Your tasks ->
(1) Write out the text on MISO's synchrophasors below from "After-the-fact analysis includes" to "evaluations of disturbances.".
(2) List every distinct number written in digits in the text on MISO's synchrophasors below, each once, in order of first appearance.
** Text for analysis follows **
MISO uses smart grid technology to improve reliability
With 161 synchrophasor measurement devices installed and now operating along the 50,000-mile interconnected system in the MISO 11-state region, MISO's grid operators have a new, highly sensitive measurement for grid diagnostics using devices known as phasor measurement units or PMUs
Carmel, Ind., September 27, 2012 — MISO and its transmission owners reached two milestones in implementing the U.S. Department of Energy's goal of revitalizing the nation's electric grid through smart grid technology.
MISO, the regional grid operator for much of the Midwest, deployed into production today use of synchrophasors, or high-tech monitoring devices, into two critical aspects of grid analytics — system modeling and after-the fact event analysis.
With 161 synchrophasor measurement devices installed and now operating along the 50,000-mile interconnected system in the MISO 11-state region, MISO's grid operators have a new, highly sensitive measurement for grid diagnostics using devices known as phasor measurement units or PMUs.
MISO implemented a dynamic model enhancement process using measurement results from these PMUs. This process will allow MISO to more accurately determine transfer limits on the system. Improving the precision of dynamic models will also result in more reliable and efficient operations by enabling safe operation of the bulk electric system closer to its maximum limits.
After-the-fact analysis includes the study of specific grid activity or disturbances to determine whether changes are needed to prevent larger threats to regional reliability. Using synchrophasor data to conduct event analysis helps MISO and its transmission owners more rapidly determine an accurate sequence of events and accurate picture of how equipment responded, resulting in more timely and accurate evaluations of disturbances.
With synchrophasors, voltage and current at a given location can be measured more than 30 times per second, compared with current technology, which records measurements every two seconds.
Synchrophasor data are also time-stamped with signals from global positioning system satellites, enabling measurements from different locations to be time-synchronized and combined to create a detailed, comprehensive view of the transmission system.
MISO expects to make available synchrophasor data to its real-time system operators in April 2013.
** End of Text for analysis **
** Data shown follows **
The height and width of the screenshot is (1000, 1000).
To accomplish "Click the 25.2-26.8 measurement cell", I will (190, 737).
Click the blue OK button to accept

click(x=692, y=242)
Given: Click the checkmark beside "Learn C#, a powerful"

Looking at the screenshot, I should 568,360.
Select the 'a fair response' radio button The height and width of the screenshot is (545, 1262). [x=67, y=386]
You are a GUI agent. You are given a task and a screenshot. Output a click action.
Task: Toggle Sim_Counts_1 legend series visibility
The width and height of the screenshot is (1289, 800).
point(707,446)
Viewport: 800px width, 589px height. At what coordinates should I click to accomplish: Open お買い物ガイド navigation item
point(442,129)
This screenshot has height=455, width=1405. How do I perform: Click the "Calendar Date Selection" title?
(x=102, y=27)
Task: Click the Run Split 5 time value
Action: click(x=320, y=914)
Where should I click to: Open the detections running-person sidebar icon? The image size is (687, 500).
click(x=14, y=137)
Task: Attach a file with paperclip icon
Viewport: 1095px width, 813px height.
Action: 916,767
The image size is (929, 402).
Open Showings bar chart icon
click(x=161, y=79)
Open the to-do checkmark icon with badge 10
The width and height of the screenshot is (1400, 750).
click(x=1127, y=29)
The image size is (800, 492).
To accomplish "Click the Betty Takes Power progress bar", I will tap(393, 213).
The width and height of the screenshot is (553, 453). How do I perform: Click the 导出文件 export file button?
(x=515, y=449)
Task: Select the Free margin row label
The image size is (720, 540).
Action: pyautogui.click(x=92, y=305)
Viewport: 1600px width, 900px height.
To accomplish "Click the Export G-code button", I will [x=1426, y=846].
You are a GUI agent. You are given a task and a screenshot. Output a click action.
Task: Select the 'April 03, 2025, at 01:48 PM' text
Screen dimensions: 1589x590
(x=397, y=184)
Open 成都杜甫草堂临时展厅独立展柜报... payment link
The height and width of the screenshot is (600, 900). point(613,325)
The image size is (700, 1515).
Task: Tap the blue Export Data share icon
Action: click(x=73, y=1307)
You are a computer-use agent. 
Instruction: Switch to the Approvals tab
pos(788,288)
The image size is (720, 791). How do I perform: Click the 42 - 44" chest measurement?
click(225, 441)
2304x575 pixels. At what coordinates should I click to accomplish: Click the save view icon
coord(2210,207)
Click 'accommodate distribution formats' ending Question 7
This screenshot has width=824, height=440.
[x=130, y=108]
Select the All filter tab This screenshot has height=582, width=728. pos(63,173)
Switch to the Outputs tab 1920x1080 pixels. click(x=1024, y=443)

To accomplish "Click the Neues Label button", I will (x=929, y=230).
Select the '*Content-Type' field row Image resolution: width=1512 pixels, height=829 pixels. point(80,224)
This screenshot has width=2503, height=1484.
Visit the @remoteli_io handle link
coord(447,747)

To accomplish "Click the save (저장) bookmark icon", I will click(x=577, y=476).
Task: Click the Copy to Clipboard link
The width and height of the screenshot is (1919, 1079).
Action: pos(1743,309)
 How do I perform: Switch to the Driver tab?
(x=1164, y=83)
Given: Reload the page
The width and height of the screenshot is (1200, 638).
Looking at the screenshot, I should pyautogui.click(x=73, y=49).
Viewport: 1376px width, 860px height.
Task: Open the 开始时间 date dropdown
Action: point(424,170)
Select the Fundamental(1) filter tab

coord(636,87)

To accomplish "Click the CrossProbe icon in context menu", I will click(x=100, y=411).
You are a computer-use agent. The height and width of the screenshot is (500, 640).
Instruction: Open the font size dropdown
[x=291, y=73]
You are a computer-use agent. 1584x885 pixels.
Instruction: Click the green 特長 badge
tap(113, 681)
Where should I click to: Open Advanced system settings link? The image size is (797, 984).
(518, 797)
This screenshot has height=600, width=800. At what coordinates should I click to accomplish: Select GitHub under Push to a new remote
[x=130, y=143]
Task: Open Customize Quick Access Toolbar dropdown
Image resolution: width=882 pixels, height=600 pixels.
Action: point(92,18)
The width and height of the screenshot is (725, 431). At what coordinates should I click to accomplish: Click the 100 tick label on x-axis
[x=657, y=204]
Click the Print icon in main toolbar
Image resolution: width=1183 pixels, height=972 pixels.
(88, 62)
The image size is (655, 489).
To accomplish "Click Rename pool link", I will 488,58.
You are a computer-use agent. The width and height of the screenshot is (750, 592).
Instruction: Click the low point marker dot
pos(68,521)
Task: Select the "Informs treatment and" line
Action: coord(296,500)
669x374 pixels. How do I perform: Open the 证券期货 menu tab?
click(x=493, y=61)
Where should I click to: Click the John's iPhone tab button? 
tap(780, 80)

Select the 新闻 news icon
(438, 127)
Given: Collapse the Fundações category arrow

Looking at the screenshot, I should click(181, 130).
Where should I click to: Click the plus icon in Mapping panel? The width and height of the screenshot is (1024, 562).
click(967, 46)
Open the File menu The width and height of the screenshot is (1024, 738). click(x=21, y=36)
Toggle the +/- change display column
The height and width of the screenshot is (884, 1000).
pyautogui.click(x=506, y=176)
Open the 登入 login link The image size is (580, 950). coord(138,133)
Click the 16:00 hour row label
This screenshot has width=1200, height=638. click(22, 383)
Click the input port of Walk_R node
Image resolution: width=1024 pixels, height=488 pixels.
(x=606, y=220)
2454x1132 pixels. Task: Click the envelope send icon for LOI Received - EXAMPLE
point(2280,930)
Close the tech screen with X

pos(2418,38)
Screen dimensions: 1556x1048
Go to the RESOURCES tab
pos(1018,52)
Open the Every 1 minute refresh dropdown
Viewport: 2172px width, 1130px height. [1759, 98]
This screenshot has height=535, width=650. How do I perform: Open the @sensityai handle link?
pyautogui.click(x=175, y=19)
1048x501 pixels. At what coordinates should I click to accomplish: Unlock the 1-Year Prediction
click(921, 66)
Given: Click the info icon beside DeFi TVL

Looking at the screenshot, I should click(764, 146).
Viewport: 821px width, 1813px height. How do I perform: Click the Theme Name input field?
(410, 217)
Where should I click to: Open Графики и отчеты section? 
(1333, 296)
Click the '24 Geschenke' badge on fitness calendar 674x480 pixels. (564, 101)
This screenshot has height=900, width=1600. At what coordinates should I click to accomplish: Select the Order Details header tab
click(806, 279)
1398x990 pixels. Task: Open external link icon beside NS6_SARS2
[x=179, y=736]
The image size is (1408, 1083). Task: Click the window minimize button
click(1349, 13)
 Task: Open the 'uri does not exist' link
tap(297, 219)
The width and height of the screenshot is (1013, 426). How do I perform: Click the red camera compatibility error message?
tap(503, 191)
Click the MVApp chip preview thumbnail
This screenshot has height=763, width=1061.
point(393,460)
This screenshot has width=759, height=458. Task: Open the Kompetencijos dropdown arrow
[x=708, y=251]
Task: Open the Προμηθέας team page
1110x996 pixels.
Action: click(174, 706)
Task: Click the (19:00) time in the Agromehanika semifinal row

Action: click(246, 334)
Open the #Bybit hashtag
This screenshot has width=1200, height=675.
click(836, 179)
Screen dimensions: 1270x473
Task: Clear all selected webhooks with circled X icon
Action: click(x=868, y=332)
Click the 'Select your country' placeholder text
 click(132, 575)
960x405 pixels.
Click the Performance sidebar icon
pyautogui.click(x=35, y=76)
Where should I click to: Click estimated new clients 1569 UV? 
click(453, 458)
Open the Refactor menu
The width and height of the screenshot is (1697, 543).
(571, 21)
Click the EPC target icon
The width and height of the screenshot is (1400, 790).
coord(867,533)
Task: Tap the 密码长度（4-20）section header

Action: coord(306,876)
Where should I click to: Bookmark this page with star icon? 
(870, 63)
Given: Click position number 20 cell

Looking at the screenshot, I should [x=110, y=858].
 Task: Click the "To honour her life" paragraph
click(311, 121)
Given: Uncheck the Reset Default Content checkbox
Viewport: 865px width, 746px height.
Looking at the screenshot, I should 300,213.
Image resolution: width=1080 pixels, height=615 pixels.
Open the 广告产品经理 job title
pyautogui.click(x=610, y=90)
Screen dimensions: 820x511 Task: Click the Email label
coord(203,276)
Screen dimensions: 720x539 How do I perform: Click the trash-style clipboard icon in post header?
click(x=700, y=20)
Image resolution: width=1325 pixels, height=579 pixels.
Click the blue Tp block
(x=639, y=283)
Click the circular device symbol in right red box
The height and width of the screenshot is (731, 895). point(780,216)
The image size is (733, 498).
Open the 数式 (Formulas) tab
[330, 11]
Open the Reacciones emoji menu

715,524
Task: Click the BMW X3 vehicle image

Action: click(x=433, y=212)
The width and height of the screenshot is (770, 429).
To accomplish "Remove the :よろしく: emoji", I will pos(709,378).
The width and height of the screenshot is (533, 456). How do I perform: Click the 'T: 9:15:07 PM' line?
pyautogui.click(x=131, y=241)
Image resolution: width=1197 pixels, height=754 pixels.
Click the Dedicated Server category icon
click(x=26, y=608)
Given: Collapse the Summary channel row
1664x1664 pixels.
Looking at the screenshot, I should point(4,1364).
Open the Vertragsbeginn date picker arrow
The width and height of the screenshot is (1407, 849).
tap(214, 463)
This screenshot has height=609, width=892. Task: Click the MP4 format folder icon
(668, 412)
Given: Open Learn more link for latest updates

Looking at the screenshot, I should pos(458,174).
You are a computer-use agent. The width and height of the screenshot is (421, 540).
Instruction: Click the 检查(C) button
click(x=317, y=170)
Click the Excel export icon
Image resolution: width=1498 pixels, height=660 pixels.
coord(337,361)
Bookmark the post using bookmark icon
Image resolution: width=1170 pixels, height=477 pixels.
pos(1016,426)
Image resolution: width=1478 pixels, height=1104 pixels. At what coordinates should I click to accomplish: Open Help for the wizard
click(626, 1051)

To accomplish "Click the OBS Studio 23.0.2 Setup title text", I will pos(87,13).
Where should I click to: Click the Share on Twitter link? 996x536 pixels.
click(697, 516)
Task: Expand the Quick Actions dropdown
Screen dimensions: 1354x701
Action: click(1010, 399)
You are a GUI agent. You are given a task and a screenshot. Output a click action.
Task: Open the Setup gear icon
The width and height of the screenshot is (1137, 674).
** End of Data shown **
Responses for each task ->
(1)
After-the-fact analysis includes the study of specific grid activity or disturbances to determine whether changes are needed to prevent larger threats to regional reliability. Using synchrophasor data to conduct event analysis helps MISO and its transmission owners more rapidly determine an accurate sequence of events and accurate picture of how equipment responded, resulting in more timely and accurate evaluations of disturbances.

(2) 161, 50,000, 11, 27, 2012, 30, 2013